*EXERCISE MATERIAL*.
== Segment start ==

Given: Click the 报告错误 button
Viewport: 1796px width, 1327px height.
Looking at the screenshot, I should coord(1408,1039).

== Segment end ==
== Segment start ==

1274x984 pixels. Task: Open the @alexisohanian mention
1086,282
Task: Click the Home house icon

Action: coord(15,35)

== Segment end ==
== Segment start ==

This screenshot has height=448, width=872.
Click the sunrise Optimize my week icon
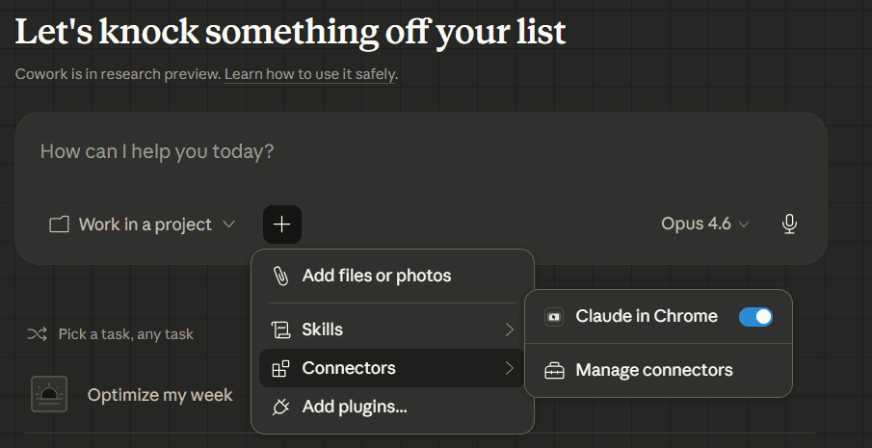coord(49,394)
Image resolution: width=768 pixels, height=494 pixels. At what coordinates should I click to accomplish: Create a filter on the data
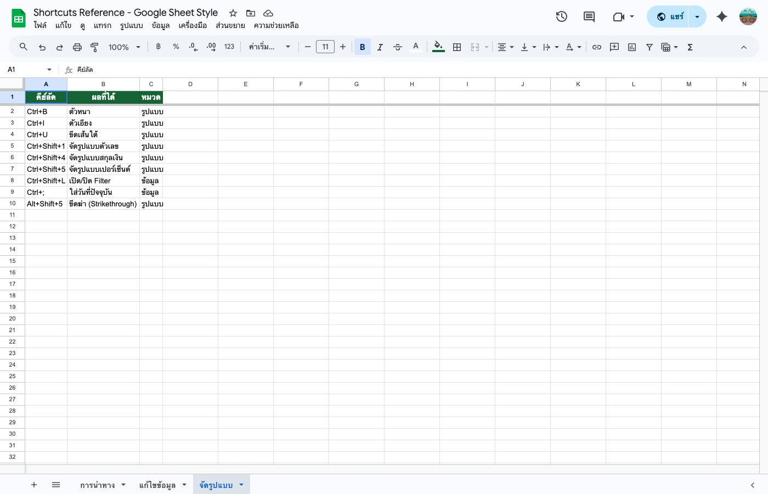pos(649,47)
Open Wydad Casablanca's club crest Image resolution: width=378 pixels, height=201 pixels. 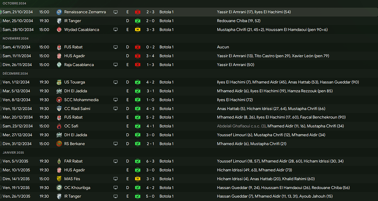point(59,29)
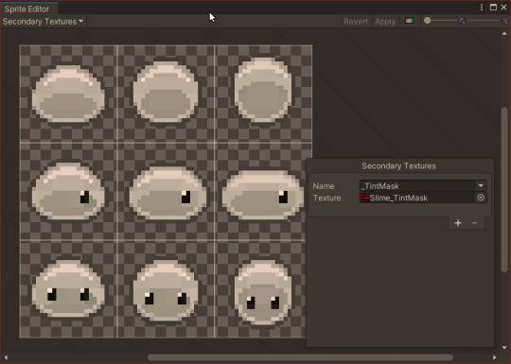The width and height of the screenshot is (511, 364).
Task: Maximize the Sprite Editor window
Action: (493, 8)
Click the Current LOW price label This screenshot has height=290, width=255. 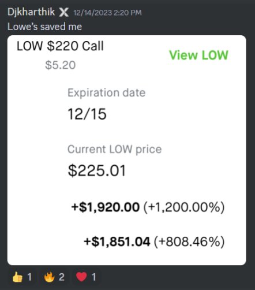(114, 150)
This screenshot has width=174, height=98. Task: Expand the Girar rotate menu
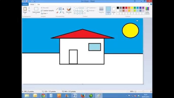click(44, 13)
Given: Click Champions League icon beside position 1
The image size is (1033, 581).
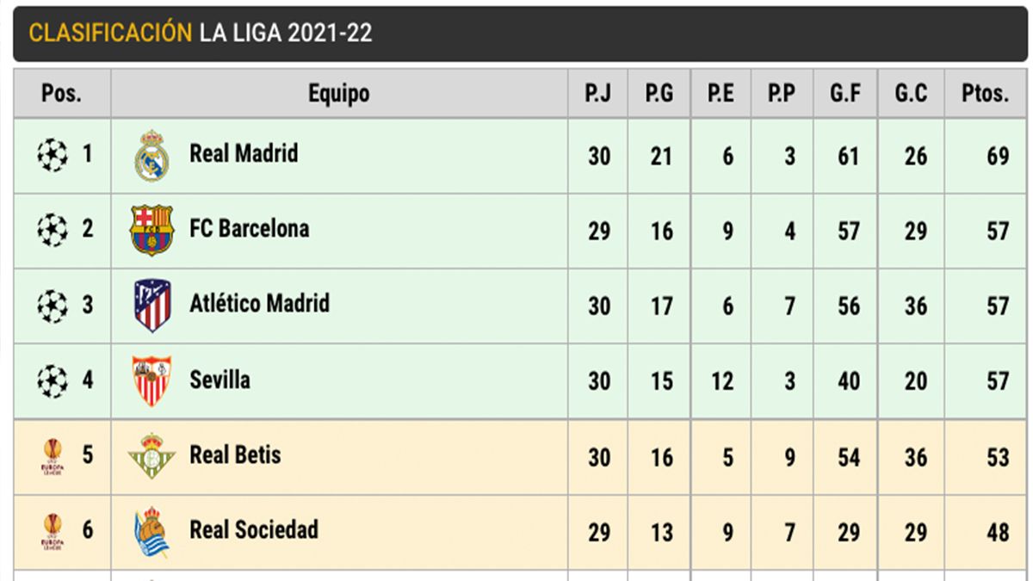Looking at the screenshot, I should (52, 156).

== Segment end ==

*TRY IT*. Return the lines of the records that include the string "Given".

*EXPECTED OUTPUT*.
Given: Click the 报告错误 button
Given: Click Champions League icon beside position 1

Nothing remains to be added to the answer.